Well, we have finished explaining the usage of accumulators here. In your daily development, when you encounter scenarios that require global counting, don’t forget to use this practical tool called accumulators.

Key Review #

Today’s content is finished, let’s summarize together. In today’s lecture, we focused on the usage and applicable scenarios of broadcast variables and accumulators.

Broadcast variables are defined and initialized by the Driver, and Executors access the data carried by broadcast variables in read-only mode. Similarly, accumulators are also defined by the Driver, but the Driver does not write any data into accumulators. The content of the accumulator is updated only by Executors in write-only mode, and the Driver only accesses the updated content in read-only mode.

Regarding broadcast variables, you first need to understand their basic usage. You can use the broadcast API under SparkContext to create broadcast variables with any type of ordinary variable. Next, during the transformation and computation of RDD, you can access the encapsulated data content by calling the value function of the broadcast variable, thereby assisting in the data processing of RDD.

It should be noted that the distribution and storage of ordinary variables between the Driver and the Executors are based on the granularity of the Task. Therefore, the network and memory overhead introduced by it can become a major hidden danger to the performance of job execution. In the case of using broadcast variables, the distribution granularity of data content becomes Executors. Compared with the former, the advantages of broadcast variables are obvious. It can greatly eliminate the network and memory overhead introduced by the former, thereby improving the overall execution efficiency of the job.

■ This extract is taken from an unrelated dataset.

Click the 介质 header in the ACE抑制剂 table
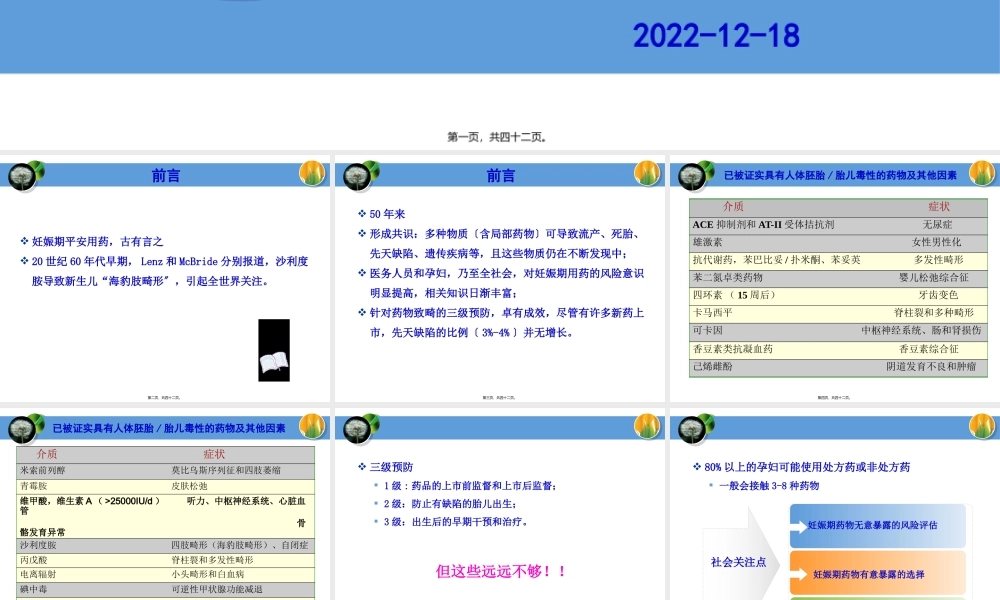This screenshot has width=1000, height=600. pos(732,206)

Regarding accumulators, first you need to understand their applicable scenarios. When you need to do global counting, accumulators will be a good helper. Secondly, you need to master the specific usage of accumulators, which can be divided into the following 3 steps:

  1. Use [long | double | collection]Accumulator under SparkContext to define accumulators;
  2. During the transformation process of RDD, use the add function to update the accumulator state;
  3. After the job is completed, call the value function to retrieve the global result of the accumulator.

Practice for Each Lesson #

  1. In the code that uses an accumulator to count empty strings globally, please try replacing the accumulator with a regular variable to see if you can achieve the expected calculation result without using the accumulator.

  2. The accumulator provides support for three types: Long, Double, and Collection. Are there any restrictions on the types supported by the broadcast variable? Apart from regular types and collection types, does the broadcast variable support any other types? For example, does Spark support creating a broadcast variable on RDD?